[Ovmsdev] Leaf 2016 30Kwh flapping SOC

Mark Webb-Johnson mark at webb-johnson.net
Tue May 8 08:12:18 HKT 2018


> Are we better to wait for the v3 server/client ecosystem and then move the configuration from the car module to the client application, or should we add a leaf specific metric to the v2 protocol now and put the configuration in the client?

I wouldn’t bother with v2. Just create the v3 metric as vehicle-specific.

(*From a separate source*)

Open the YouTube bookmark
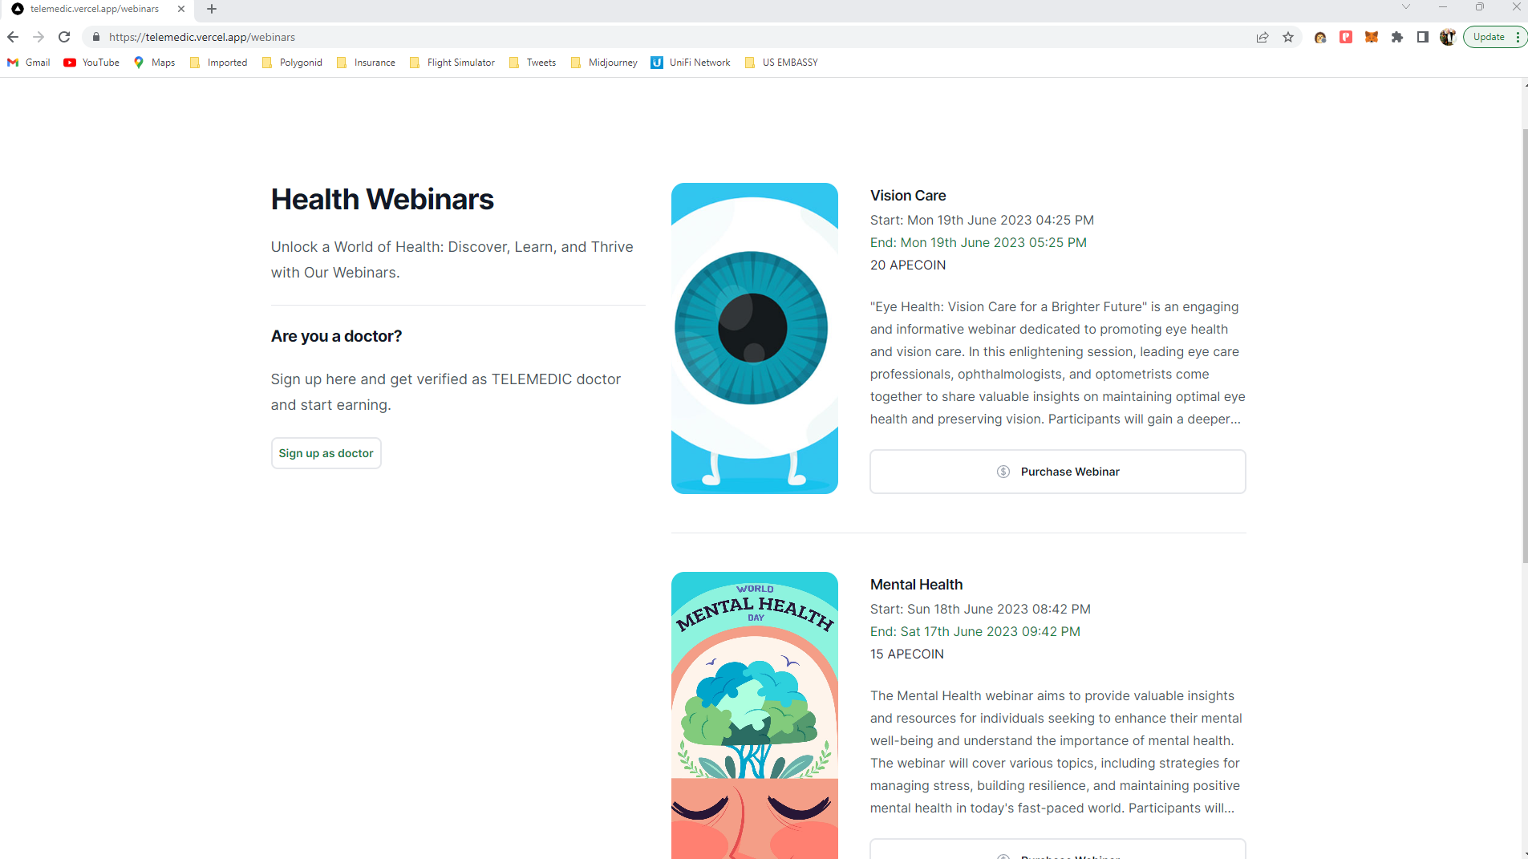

Over the coming months, the bluetooth GATT client will come, and v3 MQTT support, as well as App support for v3 MQTT and GATT. I’m not intending to work any more on the v2 App.

Regards, Mark.

> On 7 May 2018, at 8:03 PM, Tom Parker <tom at carrott.org> wrote:
> 
> On 07/05/18 00:43, Robin O'Leary wrote:
>> What particularly got me thinking along these lines is that I have been
>> reading some other metrics directly from the Leaf's own instruments,
>> like the distance range and time-to-charge estimates, and again I have
>> the problem of where to put them.  There is already code to calculate
>> these values independently, and I am sure some people will again prefer
>> the results of those calulations over the car's "guess-o-meter".  But it
>> seems increasingly ridiculous to repeat the same pattern for every one
>> (having two local metrics and a config option for which to display).
>> Surely the job of the vehicle code is just to accurately report what
>> the car says.
> 
> I agree. (Although in the case of the range calculation, the metrics in v3 are influenced by those in v2 which are heavily influenced by the Tesla Roadster so there are two range metrics displayed in the app: estimated and ideal. I put my calculation into one of them and never got round to fishing the guess-o-meter off the can bus and putting it into the other.)
> 
>> If we want to calculate better estimates, that doesn't seem to belong
>> in each vehicle module.  For example, both the Kia Soul and Twizy have
>> code to apply a temperature correction to the range, but they do it
>> differently.  Which way is better?  Is that really a vehicle-specific
>> difference, or is it just two independent tries at solving the same
>> tricky problem?  I suspect the latter, and that should be done in a more
>> centralized place where better techniques can be shared and more easily
>> fine tuned.
> 
> Agreed. There should be a general algorithm that works for all vehicles and if the vehicle is special or to be compatible with some other part of the ecosystem (eg to be identical to some aspect of LeafSpy) it can be overridden by the vehicle module. Other things that spring to mind that might benefit from a shared implementation are Wh/km, charge time remaining, trip & charge session statistics.
> 
>> Would I be right to think that the original justification for making the
>> SOC behaviour configurable is so the scaled-to-new-SOC can be seen on
>> the phone app?   If so, then maybe what we are really missing is a way
>> to customise which metric(s) should be displayed on the phone app (and
>> perhaps other user interfaces like the web status page and dashboard,
>> which may have different capablilites).  Looking at a way to add that
>> seems like a better way to go than trying to narrowly solve each display
>> selection issue one by one in the vehicle code.
> 
> Yes, it's working around limitations in the v2 server architecture. While it's relatively easy to add new metrics to the v2 protocol, adding a vehicle specific metric isn't so easy, as it introduces a dependency between the v2 server code and the vehicle module. The v3 server looks like it solves this problem as it can send all the metrics regardless of whether they are contributed by a vehicle module or are part of the core metrics list.
> 
> Are we better to wait for the v3 server/client ecosystem and then move the configuration from the car module to the client application, or should we add a leaf specific metric to the v2 protocol now and put the configuration in the client?